ASSIGNMENT -> Would you print the lines below exactly, beginning at the line that has "This screenshot has width=411, height=411." and stopping after the line that has "the Perpendicular line"? Only those lines, and no pictures.

EXERCISE INPUT ->

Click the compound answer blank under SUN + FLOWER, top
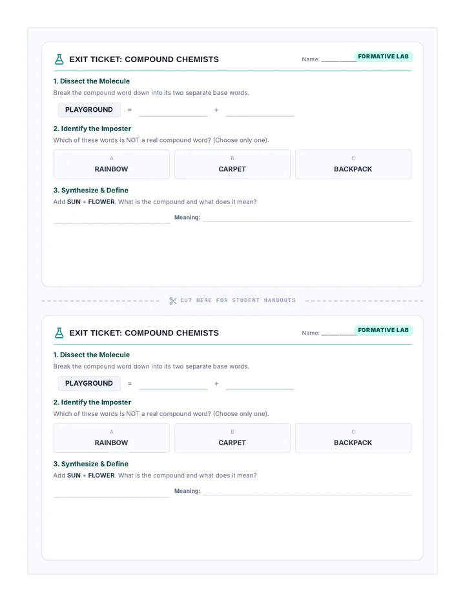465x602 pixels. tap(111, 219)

---

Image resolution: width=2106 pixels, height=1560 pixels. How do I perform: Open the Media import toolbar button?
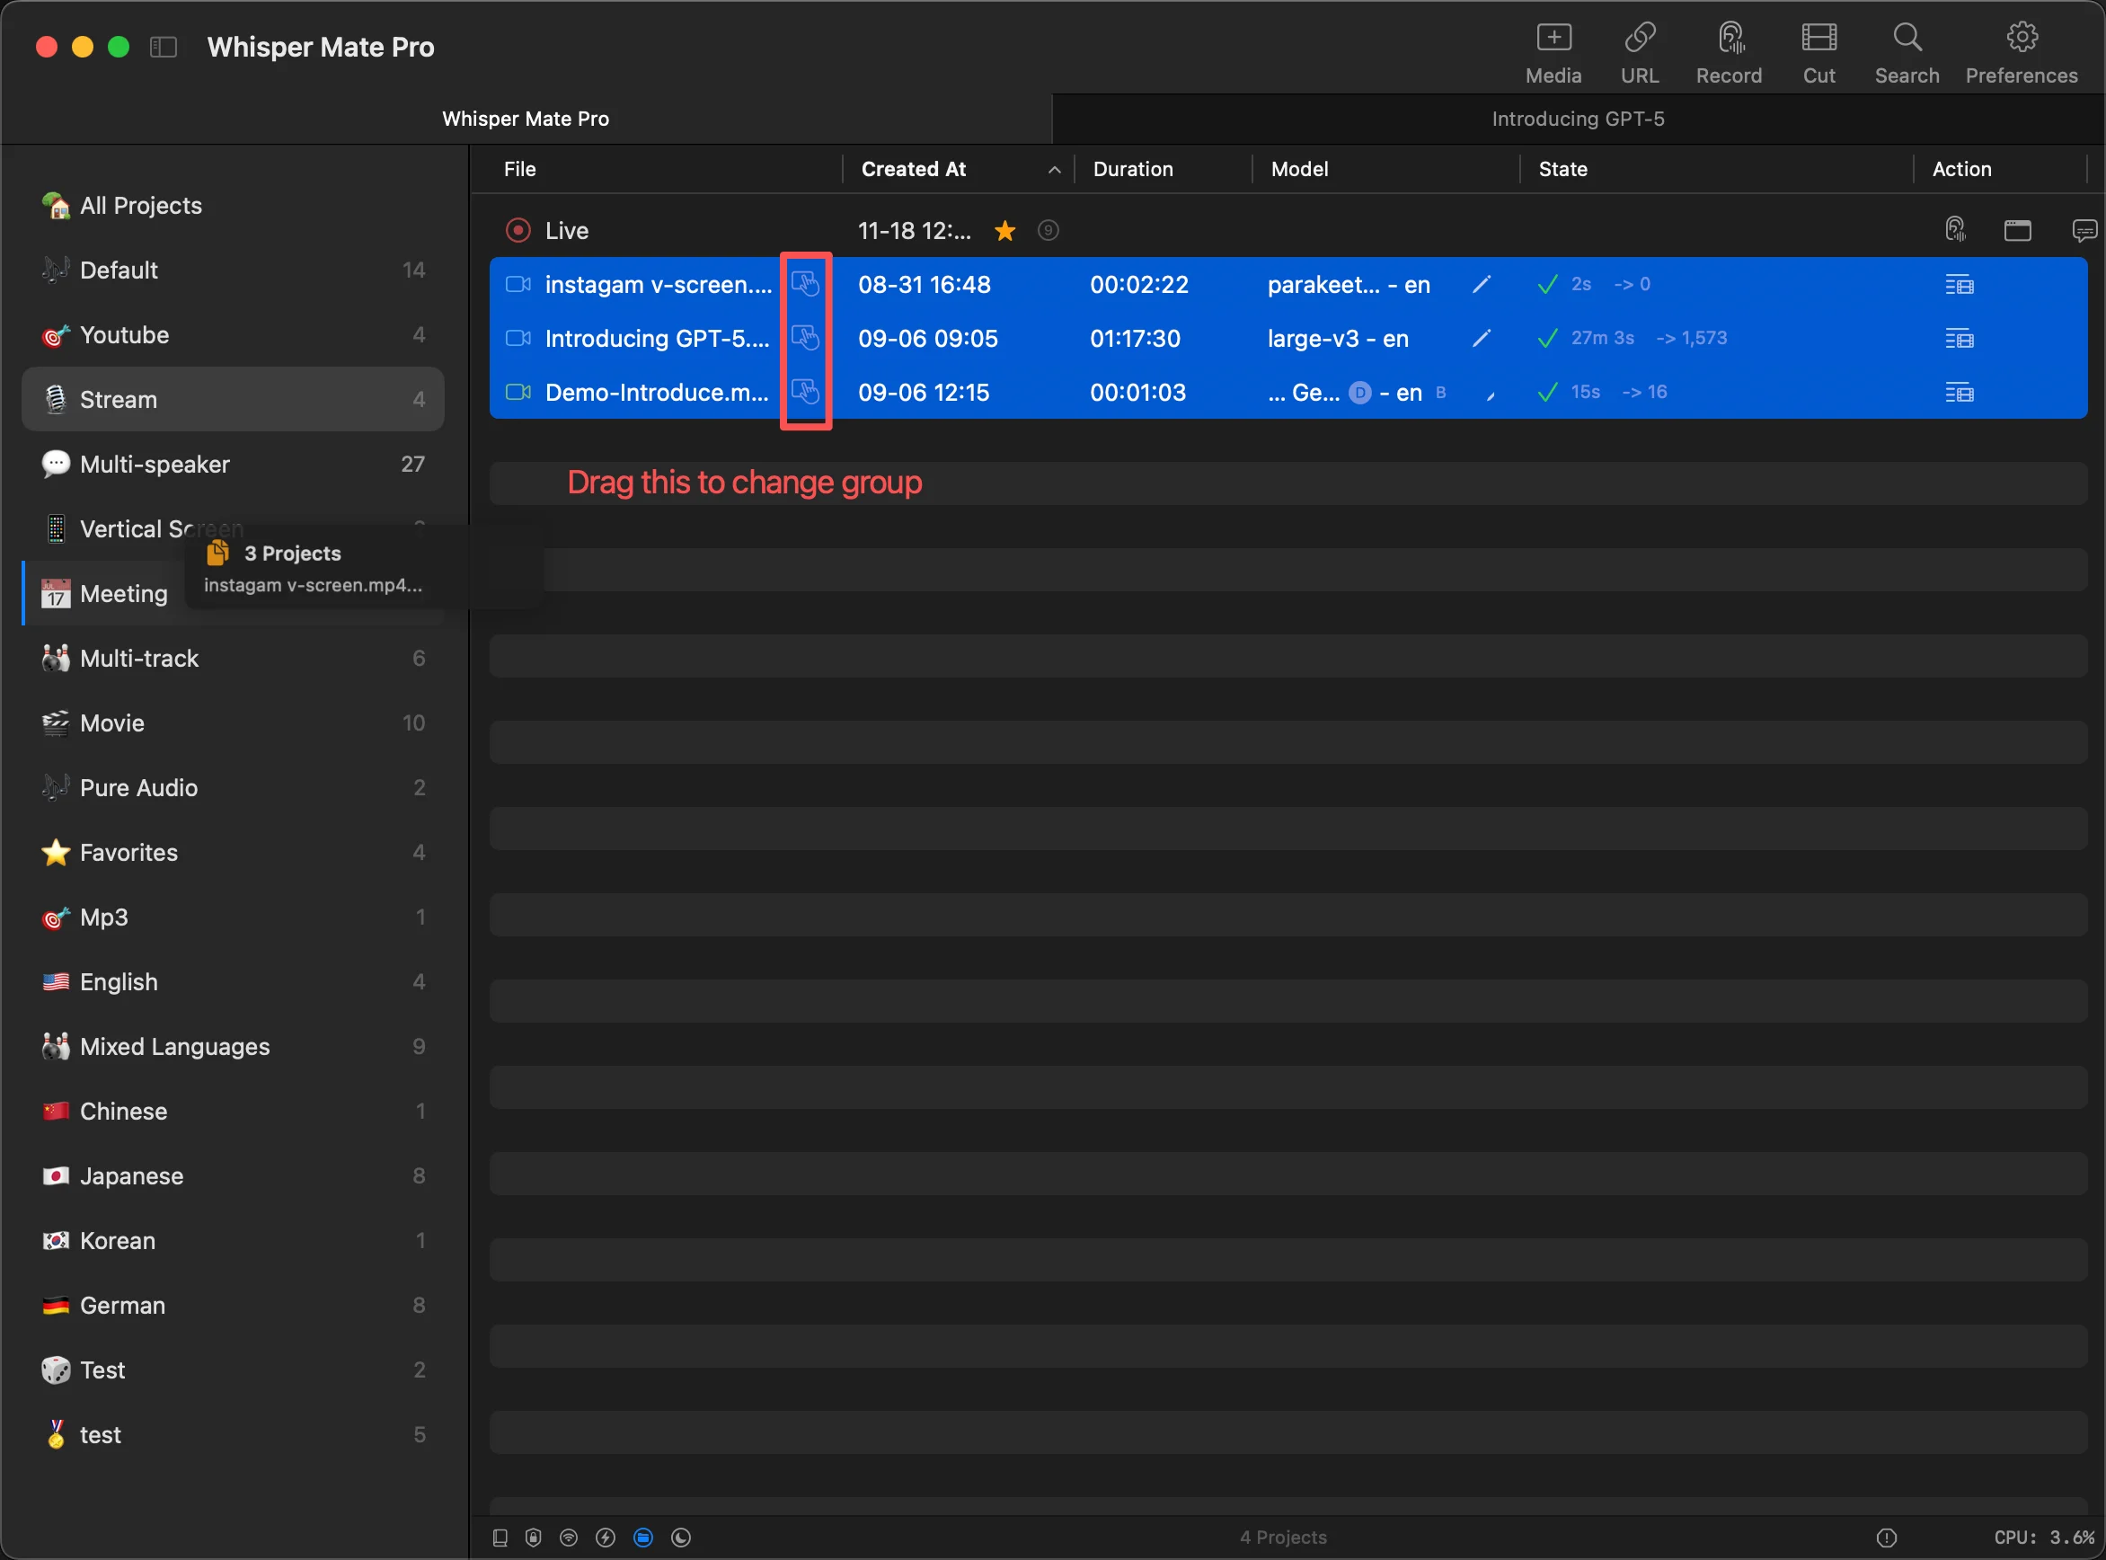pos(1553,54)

==

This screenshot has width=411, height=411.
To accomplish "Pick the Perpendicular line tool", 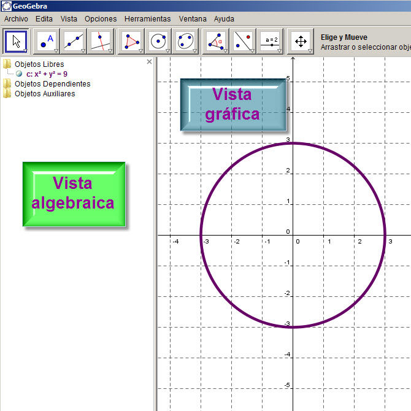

SOLUTION TO THIS EXERCISE ->
This screenshot has width=411, height=411.
To accomplish "Pick the Perpendicular line tool", 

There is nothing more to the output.